Consigne écrite A:
Mettez en forme, sous forme de liste JSON de chaînes, les lignes du listing comprises entre celle qui contient "Given: Collapse the" et celle qui contient "point(506,133)", incluses. Mettez une chaîne par ligne et omettez les lignes vides.

Il sera temps plus tard de revenir sur les apports de Jacky Beillerot aux sciences de l’éducation. Au lendemain de sa disparition brutale, nous ne pouvons que dire notre grande tristesse, et rappeler quelques traits de son action.
Il avait milité au bureau de l’UNEF au lendemain de la guerre d’Algérie, soucieux d’orienter l’engagement des étudiants vers la cause de la démocratisation de l’enseignement, puis au SGEN-CFDT. Il avait commencé comme professeur d’histoire au lycée d’Angoulême puis à l’IUT de Poitiers, au CAFOC de Versailles, avant de s’orienter vers les sciences de l’éducation et de devenir l’assistant de Gilles Ferry à la jeune université de Nanterre, où s’est déroulée toute sa carrière universitaire. Il a été l’un des premiers à affirmer qu’une des questions essentielles, aujourd’hui, était la formation des adultes, et cette préoccupation se retrouve dans quelques-unes de ses réalisations et publications les plus marquantes.
D’abord les Biennales de l’éducation et de la formation, qu’il organisait avec maîtrise depuis 1990. Plus récemment, le Manifeste pour un débat public sur l’École, publié en 2002 par un petit groupe constitué notamment à son appel ; ce groupe produit depuis des fiches qui prolongent le Manifeste.

Données affichées:
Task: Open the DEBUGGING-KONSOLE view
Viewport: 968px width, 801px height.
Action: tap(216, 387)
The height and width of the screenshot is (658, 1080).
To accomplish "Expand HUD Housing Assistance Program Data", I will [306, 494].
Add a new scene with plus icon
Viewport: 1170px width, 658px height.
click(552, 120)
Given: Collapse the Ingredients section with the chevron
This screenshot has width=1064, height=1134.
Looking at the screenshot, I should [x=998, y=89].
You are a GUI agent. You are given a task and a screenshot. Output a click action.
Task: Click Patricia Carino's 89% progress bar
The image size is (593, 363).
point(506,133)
---
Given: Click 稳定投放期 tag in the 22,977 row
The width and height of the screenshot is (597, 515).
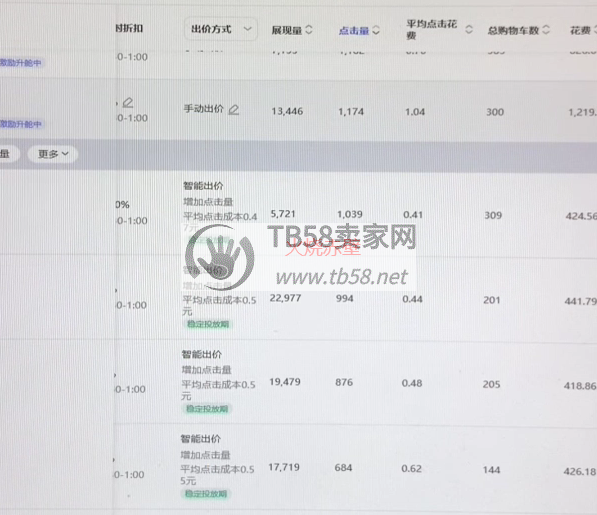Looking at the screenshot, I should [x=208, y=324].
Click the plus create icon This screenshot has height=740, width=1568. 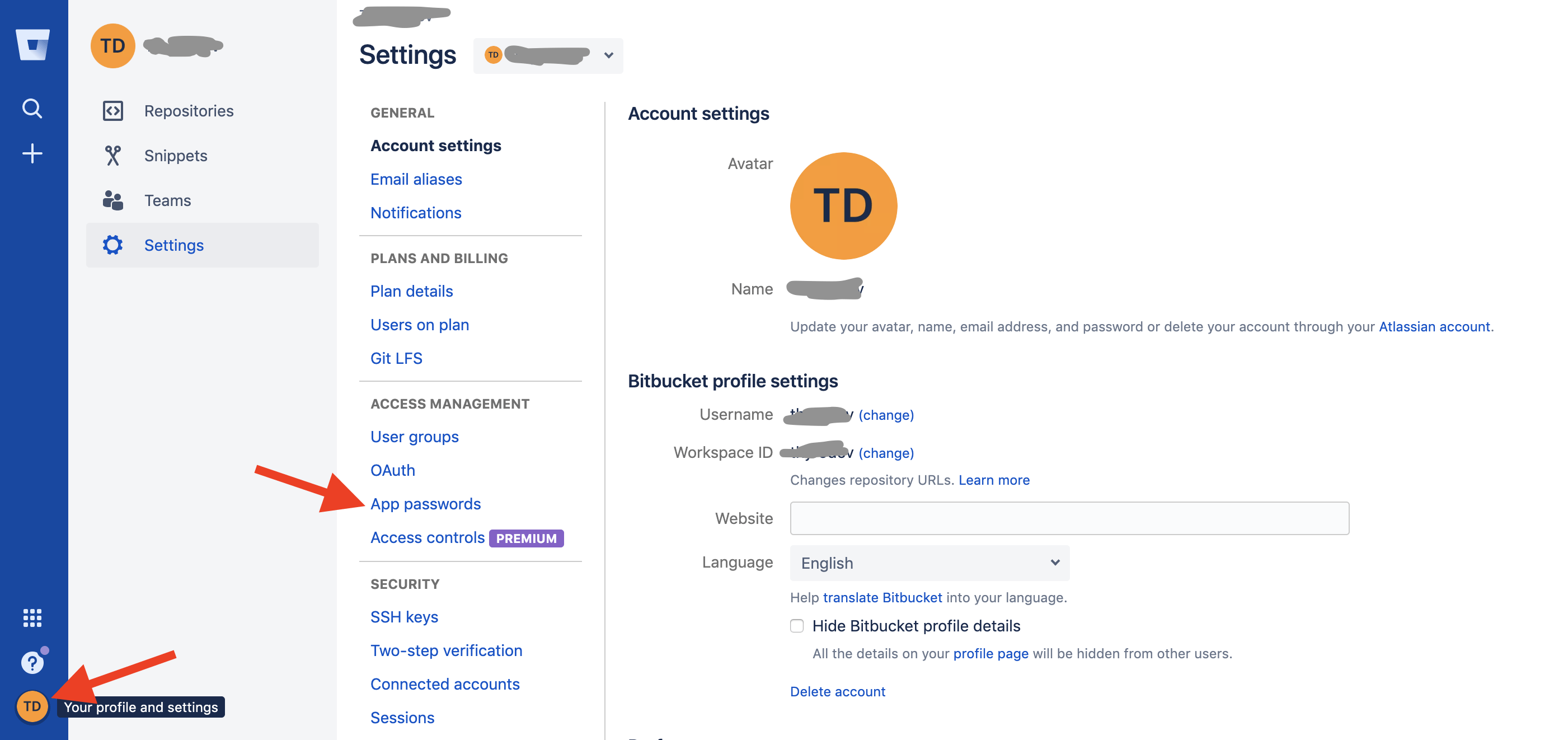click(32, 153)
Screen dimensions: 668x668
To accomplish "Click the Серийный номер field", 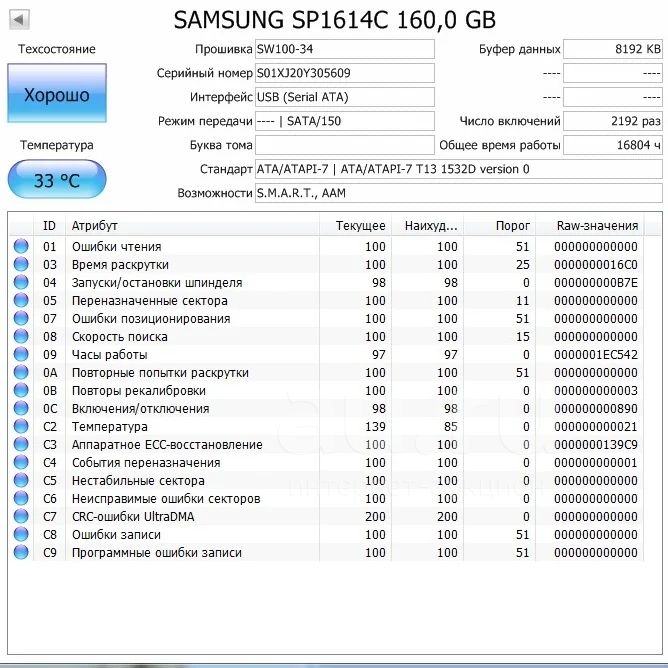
* * *
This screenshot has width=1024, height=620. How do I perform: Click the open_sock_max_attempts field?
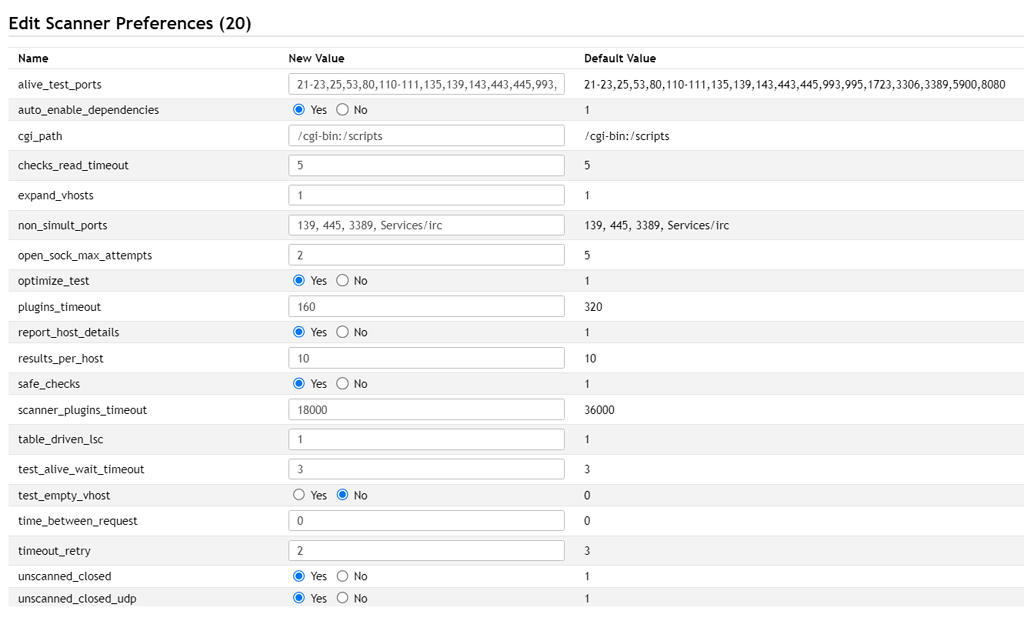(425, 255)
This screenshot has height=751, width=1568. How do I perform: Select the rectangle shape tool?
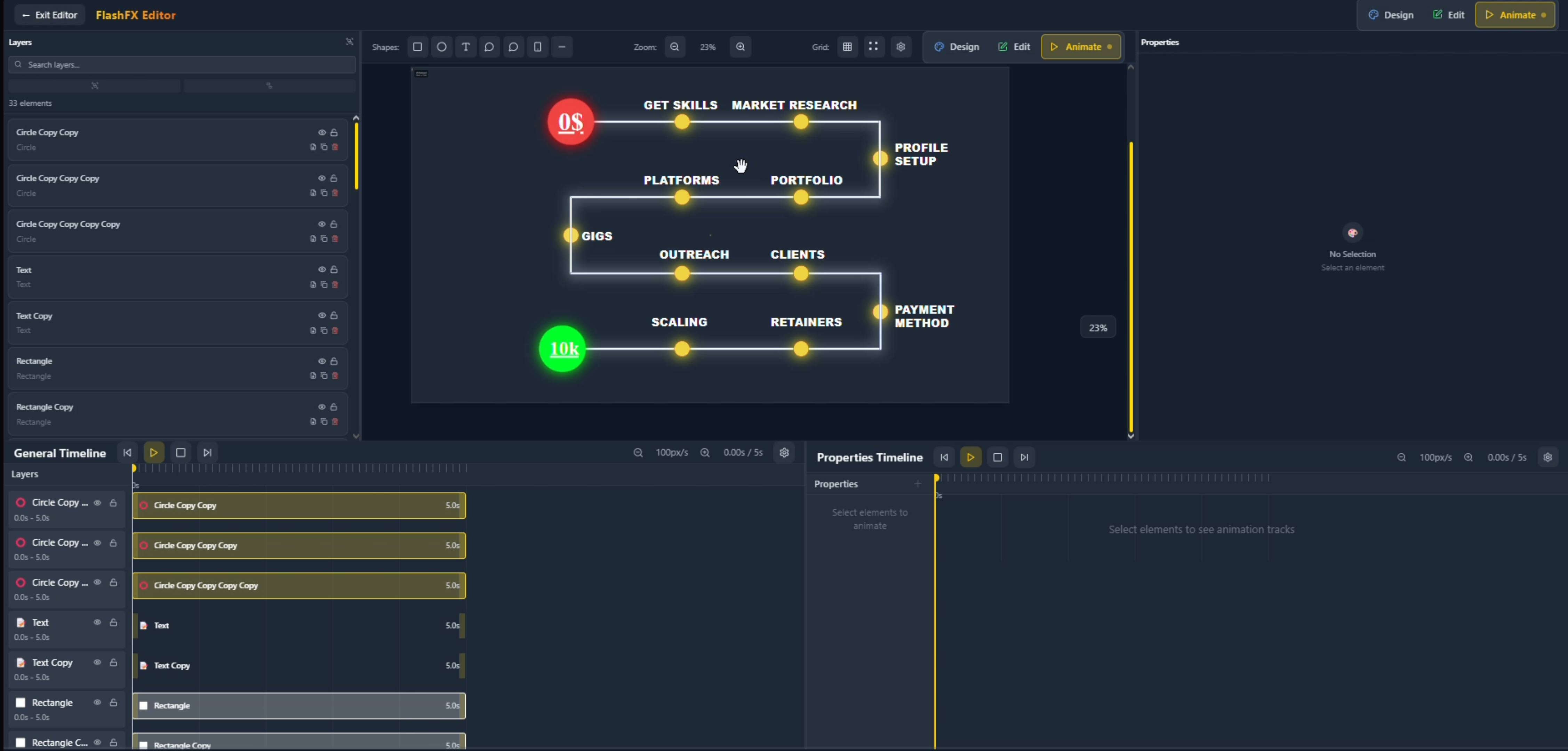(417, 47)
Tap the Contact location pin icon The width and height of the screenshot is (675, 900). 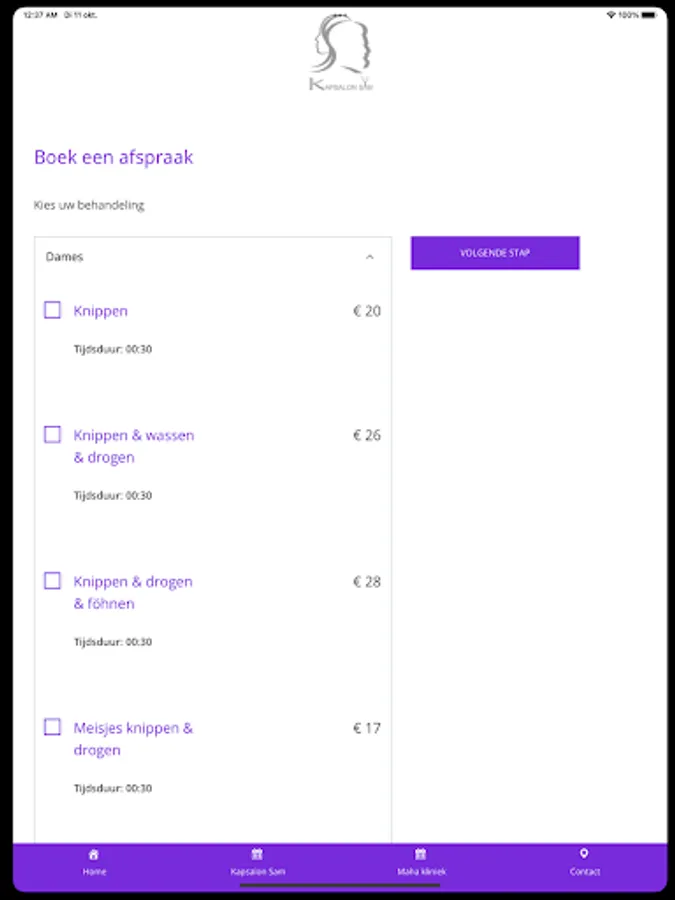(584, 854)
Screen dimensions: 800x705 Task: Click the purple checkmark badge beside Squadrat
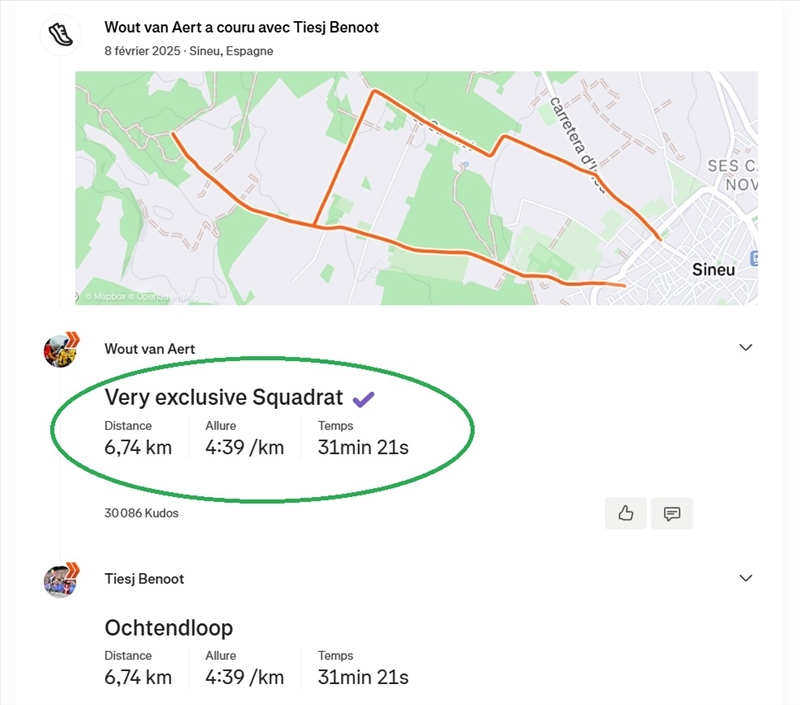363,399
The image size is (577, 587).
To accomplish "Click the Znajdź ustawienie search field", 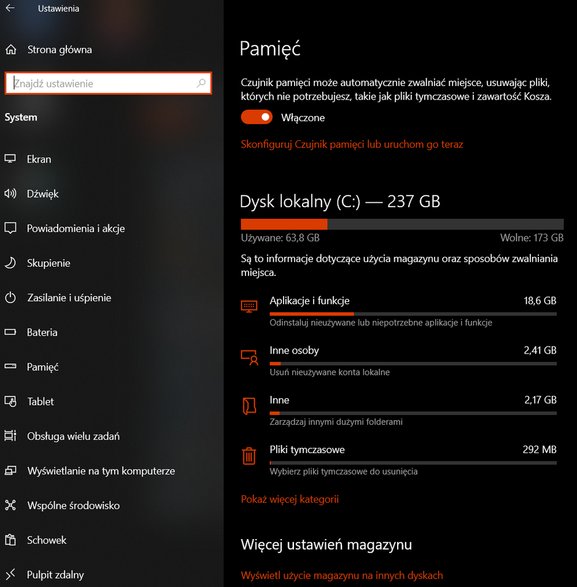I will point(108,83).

Consigne écrite B:
Recopiez intégralement, s'il vous plaît, le texte sur Jacky Beillerot, sans rien y changer.

Résultat de l'exercice A:
[
  "Given: Collapse the Ingredients section with the chevron",
  "This screenshot has width=1064, height=1134.",
  "Looking at the screenshot, I should [x=998, y=89].",
  "You are a GUI agent. You are given a task and a screenshot. Output a click action.",
  "Task: Click Patricia Carino's 89% progress bar",
  "The image size is (593, 363).",
  "point(506,133)"
]

Résultat de l'exercice B:
Il sera temps plus tard de revenir sur les apports de Jacky Beillerot aux sciences de l’éducation. Au lendemain de sa disparition brutale, nous ne pouvons que dire notre grande tristesse, et rappeler quelques traits de son action.
Il avait milité au bureau de l’UNEF au lendemain de la guerre d’Algérie, soucieux d’orienter l’engagement des étudiants vers la cause de la démocratisation de l’enseignement, puis au SGEN-CFDT. Il avait commencé comme professeur d’histoire au lycée d’Angoulême puis à l’IUT de Poitiers, au CAFOC de Versailles, avant de s’orienter vers les sciences de l’éducation et de devenir l’assistant de Gilles Ferry à la jeune université de Nanterre, où s’est déroulée toute sa carrière universitaire. Il a été l’un des premiers à affirmer qu’une des questions essentielles, aujourd’hui, était la formation des adultes, et cette préoccupation se retrouve dans quelques-unes de ses réalisations et publications les plus marquantes.
D’abord les Biennales de l’éducation et de la formation, qu’il organisait avec maîtrise depuis 1990. Plus récemment, le Manifeste pour un débat public sur l’École, publié en 2002 par un petit groupe constitué notamment à son appel ; ce groupe produit depuis des fiches qui prolongent le Manifeste.